PROBLEM TO WORK ON: Reproduce all entries word for word.

Extracted records:
******

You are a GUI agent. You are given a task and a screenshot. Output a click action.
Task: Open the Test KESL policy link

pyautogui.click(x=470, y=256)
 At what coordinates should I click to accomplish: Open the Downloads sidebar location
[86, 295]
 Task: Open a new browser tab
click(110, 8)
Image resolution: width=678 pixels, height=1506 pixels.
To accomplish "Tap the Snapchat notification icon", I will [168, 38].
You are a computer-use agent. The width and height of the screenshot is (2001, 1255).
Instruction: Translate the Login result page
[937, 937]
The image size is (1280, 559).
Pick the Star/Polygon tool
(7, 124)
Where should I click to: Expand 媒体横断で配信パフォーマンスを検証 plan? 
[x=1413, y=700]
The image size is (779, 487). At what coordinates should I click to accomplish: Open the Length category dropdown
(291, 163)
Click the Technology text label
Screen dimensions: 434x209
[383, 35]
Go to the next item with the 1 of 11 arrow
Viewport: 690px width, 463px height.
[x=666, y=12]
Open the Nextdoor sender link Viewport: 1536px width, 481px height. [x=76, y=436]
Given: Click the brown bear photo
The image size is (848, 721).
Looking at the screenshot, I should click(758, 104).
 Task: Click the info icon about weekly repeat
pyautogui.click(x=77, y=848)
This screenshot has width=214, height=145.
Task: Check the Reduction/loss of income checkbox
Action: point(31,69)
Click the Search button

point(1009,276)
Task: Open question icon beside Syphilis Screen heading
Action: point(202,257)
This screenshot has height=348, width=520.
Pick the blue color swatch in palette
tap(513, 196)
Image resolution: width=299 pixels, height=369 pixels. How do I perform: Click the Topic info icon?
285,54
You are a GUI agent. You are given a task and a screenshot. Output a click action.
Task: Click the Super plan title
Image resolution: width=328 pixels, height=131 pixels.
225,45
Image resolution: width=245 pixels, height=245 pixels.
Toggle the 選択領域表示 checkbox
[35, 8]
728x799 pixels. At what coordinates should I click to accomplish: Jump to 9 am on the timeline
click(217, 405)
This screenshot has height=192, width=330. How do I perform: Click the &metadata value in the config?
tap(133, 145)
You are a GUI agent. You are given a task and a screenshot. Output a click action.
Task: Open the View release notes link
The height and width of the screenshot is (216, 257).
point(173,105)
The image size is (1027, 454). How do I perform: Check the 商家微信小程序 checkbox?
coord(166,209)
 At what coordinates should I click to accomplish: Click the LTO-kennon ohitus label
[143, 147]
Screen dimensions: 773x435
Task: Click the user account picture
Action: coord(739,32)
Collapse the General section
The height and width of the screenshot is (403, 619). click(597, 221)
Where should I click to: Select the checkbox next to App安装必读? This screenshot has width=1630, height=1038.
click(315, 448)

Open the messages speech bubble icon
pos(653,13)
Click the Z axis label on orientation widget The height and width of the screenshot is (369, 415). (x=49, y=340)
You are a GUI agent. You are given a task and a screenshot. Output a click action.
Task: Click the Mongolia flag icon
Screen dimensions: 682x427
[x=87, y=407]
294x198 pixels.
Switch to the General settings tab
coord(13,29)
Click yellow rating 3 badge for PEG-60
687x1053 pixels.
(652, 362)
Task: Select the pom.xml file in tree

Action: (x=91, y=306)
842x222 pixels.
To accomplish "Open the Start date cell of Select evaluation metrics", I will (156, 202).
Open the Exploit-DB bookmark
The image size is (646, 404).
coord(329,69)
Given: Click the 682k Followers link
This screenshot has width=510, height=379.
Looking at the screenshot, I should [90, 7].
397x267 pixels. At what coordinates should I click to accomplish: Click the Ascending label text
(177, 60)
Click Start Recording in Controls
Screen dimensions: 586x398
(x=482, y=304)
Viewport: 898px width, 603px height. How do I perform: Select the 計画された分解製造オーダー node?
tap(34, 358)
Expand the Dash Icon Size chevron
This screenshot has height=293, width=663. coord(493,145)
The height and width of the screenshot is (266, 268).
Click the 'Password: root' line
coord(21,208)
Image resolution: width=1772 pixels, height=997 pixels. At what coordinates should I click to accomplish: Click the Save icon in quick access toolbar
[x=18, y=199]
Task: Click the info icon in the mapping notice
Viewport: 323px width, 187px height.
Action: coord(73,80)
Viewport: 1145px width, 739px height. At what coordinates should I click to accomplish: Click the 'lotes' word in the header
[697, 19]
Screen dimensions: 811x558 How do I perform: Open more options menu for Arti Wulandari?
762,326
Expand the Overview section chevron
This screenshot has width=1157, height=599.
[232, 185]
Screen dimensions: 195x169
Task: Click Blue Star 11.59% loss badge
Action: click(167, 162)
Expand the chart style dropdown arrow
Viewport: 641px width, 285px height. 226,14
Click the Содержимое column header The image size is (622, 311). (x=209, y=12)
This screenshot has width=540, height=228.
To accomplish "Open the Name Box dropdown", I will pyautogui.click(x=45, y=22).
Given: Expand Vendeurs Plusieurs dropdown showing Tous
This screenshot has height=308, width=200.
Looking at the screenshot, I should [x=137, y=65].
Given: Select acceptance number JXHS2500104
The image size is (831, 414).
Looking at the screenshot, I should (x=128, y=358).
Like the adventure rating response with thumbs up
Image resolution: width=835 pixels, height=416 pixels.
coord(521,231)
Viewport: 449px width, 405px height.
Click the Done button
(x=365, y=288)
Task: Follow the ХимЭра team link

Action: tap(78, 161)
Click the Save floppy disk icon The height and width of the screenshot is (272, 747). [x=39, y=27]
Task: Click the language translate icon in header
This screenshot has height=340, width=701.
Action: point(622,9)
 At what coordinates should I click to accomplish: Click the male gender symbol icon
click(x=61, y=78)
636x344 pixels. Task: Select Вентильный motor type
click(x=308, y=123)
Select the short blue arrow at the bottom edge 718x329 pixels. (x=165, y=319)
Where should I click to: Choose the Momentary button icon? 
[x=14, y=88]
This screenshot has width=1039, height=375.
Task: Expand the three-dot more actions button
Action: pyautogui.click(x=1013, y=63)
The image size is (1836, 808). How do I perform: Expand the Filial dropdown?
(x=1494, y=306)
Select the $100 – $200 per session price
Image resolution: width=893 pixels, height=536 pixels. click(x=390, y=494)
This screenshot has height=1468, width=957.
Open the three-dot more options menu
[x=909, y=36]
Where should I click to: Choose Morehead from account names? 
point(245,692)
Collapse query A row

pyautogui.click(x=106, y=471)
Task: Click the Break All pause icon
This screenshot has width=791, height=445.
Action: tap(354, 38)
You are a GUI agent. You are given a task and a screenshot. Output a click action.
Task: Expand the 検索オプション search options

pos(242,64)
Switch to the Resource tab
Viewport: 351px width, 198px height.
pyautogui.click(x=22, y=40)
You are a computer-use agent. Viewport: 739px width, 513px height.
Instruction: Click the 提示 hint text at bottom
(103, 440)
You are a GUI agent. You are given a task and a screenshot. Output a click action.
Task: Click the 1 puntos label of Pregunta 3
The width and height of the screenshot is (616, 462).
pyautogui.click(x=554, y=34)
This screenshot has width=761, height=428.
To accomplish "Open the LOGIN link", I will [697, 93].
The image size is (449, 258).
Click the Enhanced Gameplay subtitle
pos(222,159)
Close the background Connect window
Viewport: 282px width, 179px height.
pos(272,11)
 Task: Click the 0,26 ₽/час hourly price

******

SOLUTION:
You are a GUI agent. You are given a task and a screenshot. Output a click action.
Task: Open the Test KESL policy link

pyautogui.click(x=470, y=256)
 At what coordinates should I click to accomplish: Open the Downloads sidebar location
[86, 295]
 Task: Open a new browser tab
click(110, 8)
Image resolution: width=678 pixels, height=1506 pixels.
To accomplish "Tap the Snapchat notification icon", I will [168, 38].
You are a computer-use agent. The width and height of the screenshot is (2001, 1255).
Instruction: Translate the Login result page
[937, 937]
The image size is (1280, 559).
Pick the Star/Polygon tool
(7, 124)
Where should I click to: Expand 媒体横断で配信パフォーマンスを検証 plan? 
[x=1413, y=700]
The image size is (779, 487). At what coordinates should I click to accomplish: Open the Length category dropdown
(291, 163)
Click the Technology text label
Screen dimensions: 434x209
[383, 35]
Go to the next item with the 1 of 11 arrow
Viewport: 690px width, 463px height.
[x=666, y=12]
Open the Nextdoor sender link Viewport: 1536px width, 481px height. [x=76, y=436]
Given: Click the brown bear photo
The image size is (848, 721).
Looking at the screenshot, I should click(758, 104).
 Task: Click the info icon about weekly repeat
pyautogui.click(x=77, y=848)
This screenshot has width=214, height=145.
Task: Check the Reduction/loss of income checkbox
Action: point(31,69)
Click the Search button

point(1009,276)
Task: Open question icon beside Syphilis Screen heading
Action: point(202,257)
This screenshot has height=348, width=520.
Pick the blue color swatch in palette
tap(513, 196)
Image resolution: width=299 pixels, height=369 pixels. How do I perform: Click the Topic info icon?
285,54
You are a GUI agent. You are given a task and a screenshot. Output a click action.
Task: Click the Super plan title
Image resolution: width=328 pixels, height=131 pixels.
225,45
Image resolution: width=245 pixels, height=245 pixels.
Toggle the 選択領域表示 checkbox
[35, 8]
728x799 pixels. At what coordinates should I click to accomplish: Jump to 9 am on the timeline
click(217, 405)
This screenshot has height=192, width=330. How do I perform: Click the &metadata value in the config?
tap(133, 145)
You are a GUI agent. You are given a task and a screenshot. Output a click action.
Task: Open the View release notes link
The height and width of the screenshot is (216, 257).
point(173,105)
The image size is (1027, 454). How do I perform: Check the 商家微信小程序 checkbox?
coord(166,209)
 At what coordinates should I click to accomplish: Click the LTO-kennon ohitus label
[143, 147]
Screen dimensions: 773x435
Task: Click the user account picture
Action: coord(739,32)
Collapse the General section
The height and width of the screenshot is (403, 619). click(597, 221)
Where should I click to: Select the checkbox next to App安装必读? This screenshot has width=1630, height=1038.
click(315, 448)

Open the messages speech bubble icon
pos(653,13)
Click the Z axis label on orientation widget The height and width of the screenshot is (369, 415). (x=49, y=340)
You are a GUI agent. You are given a task and a screenshot. Output a click action.
Task: Click the Mongolia flag icon
Screen dimensions: 682x427
[x=87, y=407]
294x198 pixels.
Switch to the General settings tab
coord(13,29)
Click yellow rating 3 badge for PEG-60
687x1053 pixels.
(652, 362)
Task: Select the pom.xml file in tree

Action: (x=91, y=306)
842x222 pixels.
To accomplish "Open the Start date cell of Select evaluation metrics", I will (156, 202).
Open the Exploit-DB bookmark
The image size is (646, 404).
coord(329,69)
Given: Click the 682k Followers link
This screenshot has width=510, height=379.
Looking at the screenshot, I should [90, 7].
397x267 pixels. At what coordinates should I click to accomplish: Click the Ascending label text
(177, 60)
Click Start Recording in Controls
Screen dimensions: 586x398
(x=482, y=304)
Viewport: 898px width, 603px height. How do I perform: Select the 計画された分解製造オーダー node?
tap(34, 358)
Expand the Dash Icon Size chevron
This screenshot has height=293, width=663. coord(493,145)
The height and width of the screenshot is (266, 268).
Click the 'Password: root' line
coord(21,208)
Image resolution: width=1772 pixels, height=997 pixels. At what coordinates should I click to accomplish: Click the Save icon in quick access toolbar
[x=18, y=199]
Task: Click the info icon in the mapping notice
Viewport: 323px width, 187px height.
Action: coord(73,80)
Viewport: 1145px width, 739px height. At what coordinates should I click to accomplish: Click the 'lotes' word in the header
[697, 19]
Screen dimensions: 811x558 How do I perform: Open more options menu for Arti Wulandari?
762,326
Expand the Overview section chevron
This screenshot has width=1157, height=599.
[232, 185]
Screen dimensions: 195x169
Task: Click Blue Star 11.59% loss badge
Action: click(167, 162)
Expand the chart style dropdown arrow
Viewport: 641px width, 285px height. 226,14
Click the Содержимое column header The image size is (622, 311). (x=209, y=12)
This screenshot has width=540, height=228.
To accomplish "Open the Name Box dropdown", I will pyautogui.click(x=45, y=22).
Given: Expand Vendeurs Plusieurs dropdown showing Tous
This screenshot has height=308, width=200.
Looking at the screenshot, I should [x=137, y=65].
Given: Select acceptance number JXHS2500104
The image size is (831, 414).
Looking at the screenshot, I should (x=128, y=358).
Like the adventure rating response with thumbs up
Image resolution: width=835 pixels, height=416 pixels.
coord(521,231)
Viewport: 449px width, 405px height.
Click the Done button
(x=365, y=288)
Task: Follow the ХимЭра team link

Action: tap(78, 161)
Click the Save floppy disk icon The height and width of the screenshot is (272, 747). [x=39, y=27]
Task: Click the language translate icon in header
This screenshot has height=340, width=701.
Action: point(622,9)
 At what coordinates should I click to accomplish: Click the male gender symbol icon
click(x=61, y=78)
636x344 pixels. Task: Select Вентильный motor type
click(x=308, y=123)
Select the short blue arrow at the bottom edge 718x329 pixels. (x=165, y=319)
Where should I click to: Choose the Momentary button icon? 
[x=14, y=88]
This screenshot has width=1039, height=375.
Task: Expand the three-dot more actions button
Action: pyautogui.click(x=1013, y=63)
The image size is (1836, 808). How do I perform: Expand the Filial dropdown?
(x=1494, y=306)
Select the $100 – $200 per session price
Image resolution: width=893 pixels, height=536 pixels. click(x=390, y=494)
This screenshot has height=1468, width=957.
Open the three-dot more options menu
[x=909, y=36]
Where should I click to: Choose Morehead from account names? 
point(245,692)
Collapse query A row

pyautogui.click(x=106, y=471)
Task: Click the Break All pause icon
This screenshot has width=791, height=445.
Action: tap(354, 38)
You are a GUI agent. You are given a task and a screenshot. Output a click action.
Task: Expand the 検索オプション search options

pos(242,64)
Switch to the Resource tab
Viewport: 351px width, 198px height.
pyautogui.click(x=22, y=40)
You are a computer-use agent. Viewport: 739px width, 513px height.
Instruction: Click the 提示 hint text at bottom
(103, 440)
You are a GUI agent. You are given a task and a screenshot. Output a click action.
Task: Click the 1 puntos label of Pregunta 3
The width and height of the screenshot is (616, 462).
pyautogui.click(x=554, y=34)
This screenshot has width=761, height=428.
To accomplish "Open the LOGIN link", I will [697, 93].
The image size is (449, 258).
Click the Enhanced Gameplay subtitle
pos(222,159)
Close the background Connect window
Viewport: 282px width, 179px height.
pos(272,11)
 Task: Click the 0,26 ₽/час hourly price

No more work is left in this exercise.